Age discrimination in the media doesn't stop with humans. Our collective obsession with youth extends to the animal world. Considering how much of the internet is given over to the extreme cuteness of kittens, how often do you click on images of elderly cats or glaucomic dogs at the tail end of their lives? How many ad campaigns show us horses past their prime or birds in their twilight years? Not often, and probably none.

Isa Leshko has set out to document old age in the animal kingdom with a series of beautiful photographs entitled Elderly Animals. Some of the subjects wear their age lightly. A 28-year-old Embden goose regards the camera with indifference and buries its beak in a stately expanse of feathers. Others seem more time-worn. With dimmed eyes and splayed legs, a 19-year-old Australian kelpie looks as weak and helpless as a newborn pup, while a wrinkled bronze turkey called Marino might have seen 100 years, not merely five.

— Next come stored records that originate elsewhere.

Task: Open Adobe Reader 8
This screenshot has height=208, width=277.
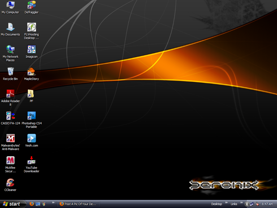Action: point(10,94)
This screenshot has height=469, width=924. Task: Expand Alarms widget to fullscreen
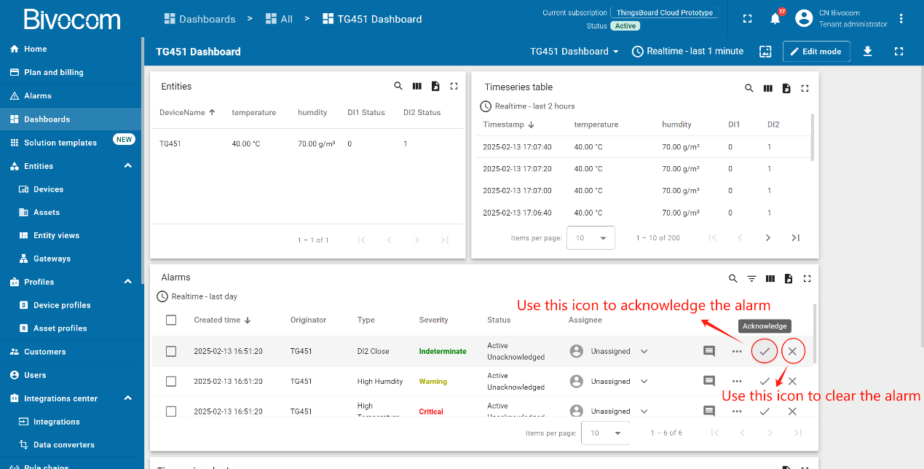(x=807, y=278)
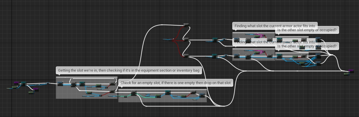Select last blue node inside "Check for an empty slot" box
Viewport: 359px width, 117px height.
click(x=202, y=95)
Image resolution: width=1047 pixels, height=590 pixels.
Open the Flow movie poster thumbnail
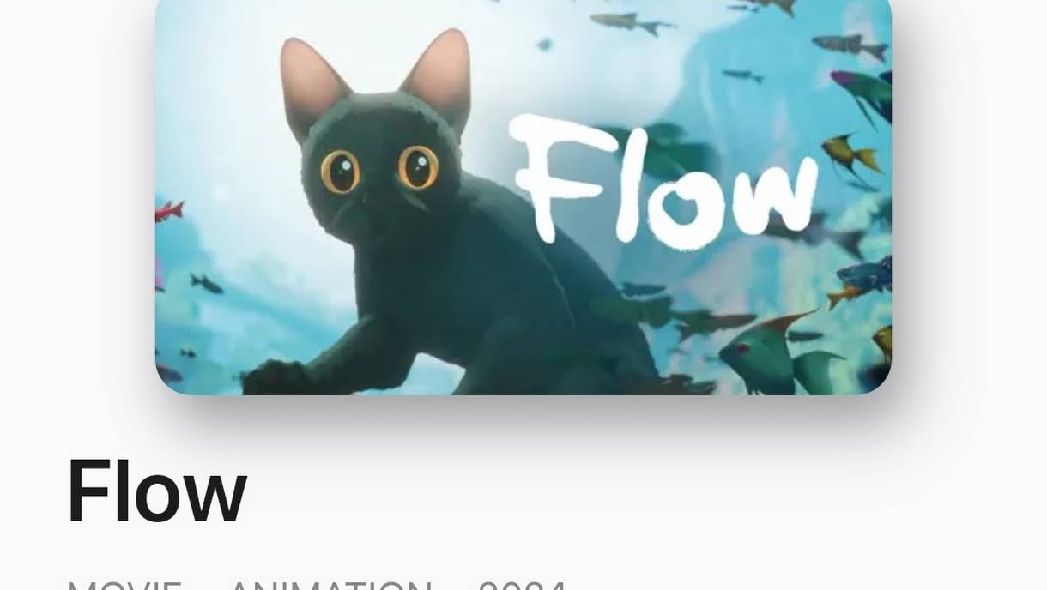[524, 197]
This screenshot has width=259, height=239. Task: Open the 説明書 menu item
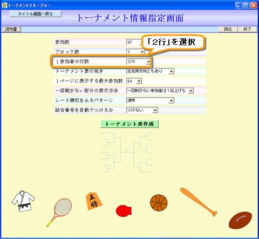pyautogui.click(x=11, y=29)
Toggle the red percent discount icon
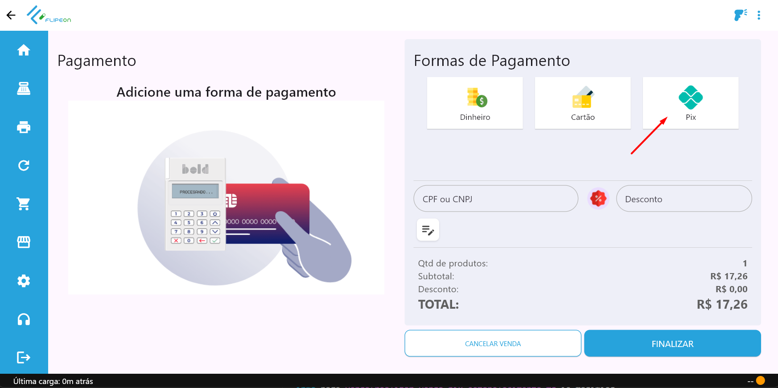The image size is (778, 388). 598,199
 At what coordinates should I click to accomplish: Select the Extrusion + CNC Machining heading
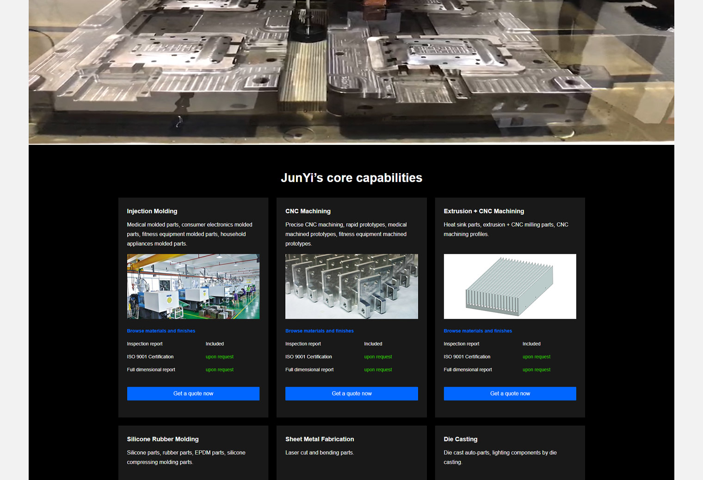tap(484, 211)
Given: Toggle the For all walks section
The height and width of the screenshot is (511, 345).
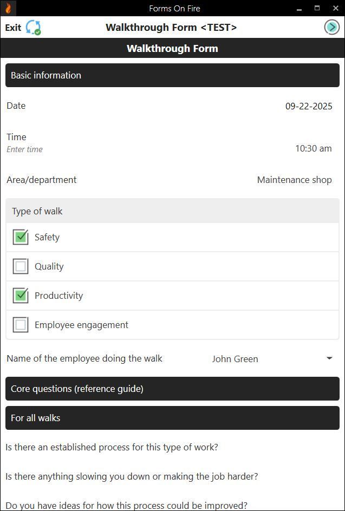Looking at the screenshot, I should (x=172, y=418).
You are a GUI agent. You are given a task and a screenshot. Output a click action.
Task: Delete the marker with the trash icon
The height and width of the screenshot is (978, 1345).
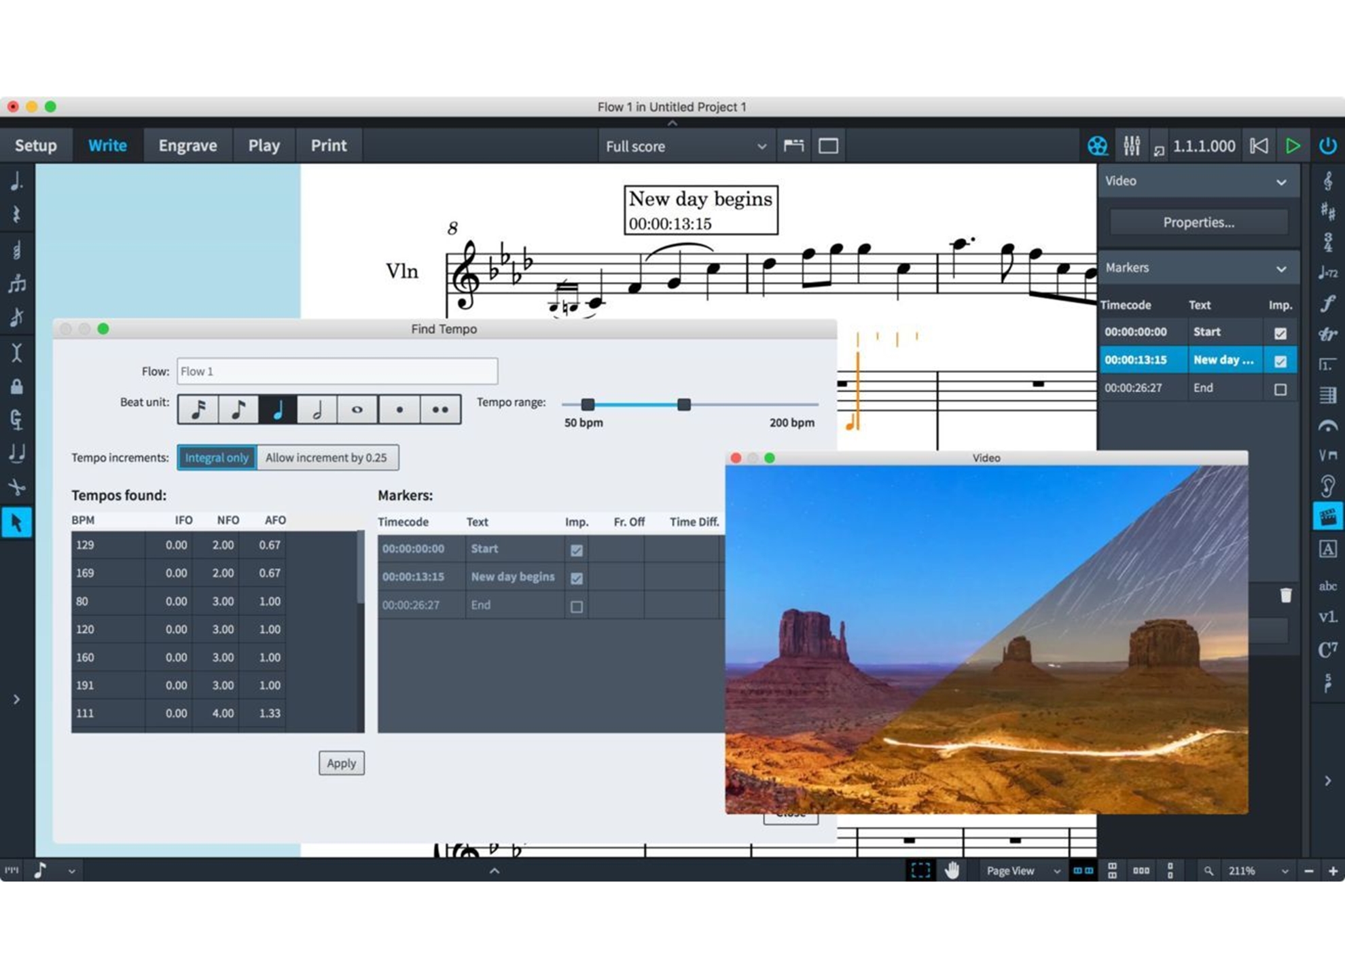[x=1286, y=595]
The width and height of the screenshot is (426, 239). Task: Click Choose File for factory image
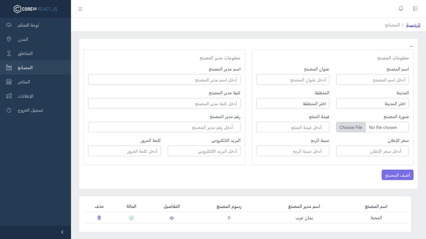coord(351,127)
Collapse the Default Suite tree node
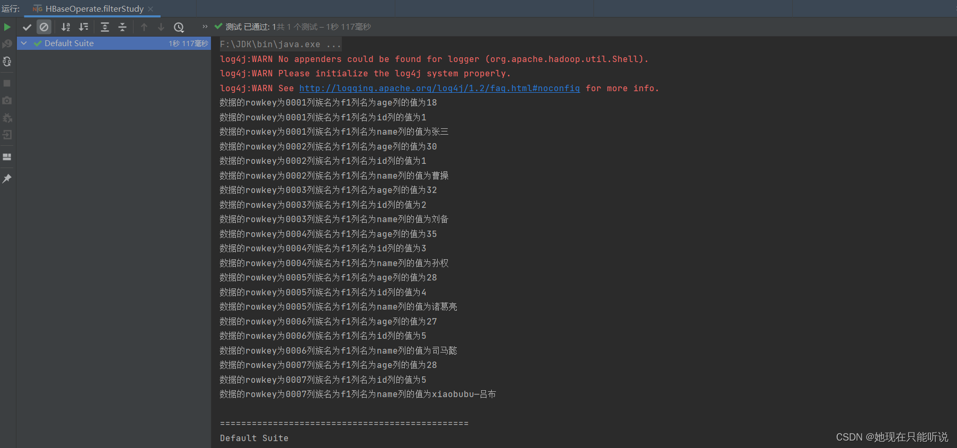This screenshot has height=448, width=957. pyautogui.click(x=24, y=43)
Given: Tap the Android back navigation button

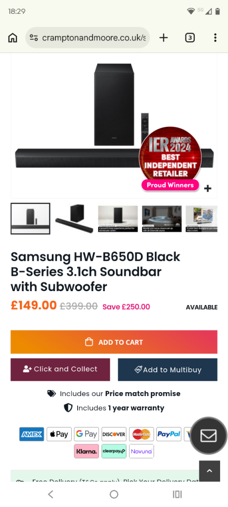Looking at the screenshot, I should coord(50,494).
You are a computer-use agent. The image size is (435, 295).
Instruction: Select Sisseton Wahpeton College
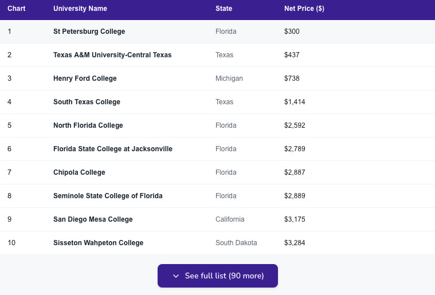tap(98, 243)
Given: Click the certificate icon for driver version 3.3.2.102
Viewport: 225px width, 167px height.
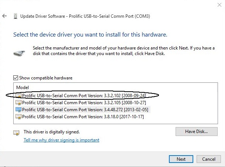Looking at the screenshot, I should (18, 95).
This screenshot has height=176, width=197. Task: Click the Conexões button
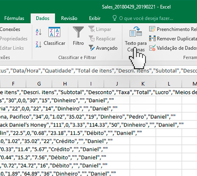(10, 29)
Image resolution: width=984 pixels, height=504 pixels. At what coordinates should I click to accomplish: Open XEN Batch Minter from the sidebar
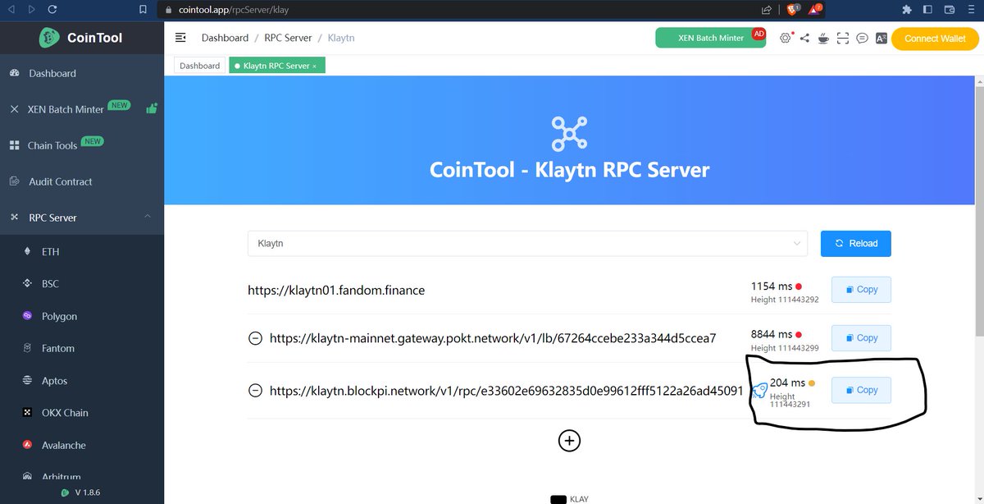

Leshko, who lives in Houston, Texas, started the series after a year spent caring for her mother, an Alzheimer's sufferer, in New Jersey. It offered her an oblique way of dealing with her grief, but the project also allowed the photographer to "challenge commonly held assumptions about… animals in their later years" and "raise questions about what it means to be elderly".

Most of Leshko's subjects are farm animals and pets that have ended up in animal sanctuaries around America. It is commonly assumed that animals bred in captivity, excepting those reared for slaughter, live longer than their counterparts in the wild. We do our best to shield them from predators, injury and disease, and the amount lavished on veterinary care in the west – $43bn in America in 2009 – has undoubtedly added years to the lifespan of the creatures that keep us company. The oldest canine on record, an Australian cattle dog called Bluey, lived to 29, while horses have reached the half-century mark.

Determining the age of animals in the wild is much more difficult, but biologists have developed techniques to generate rough estimates. Growth rings in the scales, fin spines and vertebrae of fish, and on the shells of turtles, indicate how many winters they've swum through, and similar information can be gauged from the wax-like plug in the external ear of a whale. Other mammals can be aged by studying their teeth, and tagging is the surest way of keeping track of wild birds. The average lifespan of an Amazon parrot (80 years) is four times greater than that of a bottlenose dolphin.

It's not strictly true that all living things grow old and die. The jellyfish Turritopsis nutricula returns to sexual immaturity after reproducing and is believed to be biologically immortal. The rest of us, however, succumb to our age with weary inevitability. It's good to have work such as Leshko's to remind us that – be we horse, hound or human – there's more to life than youth.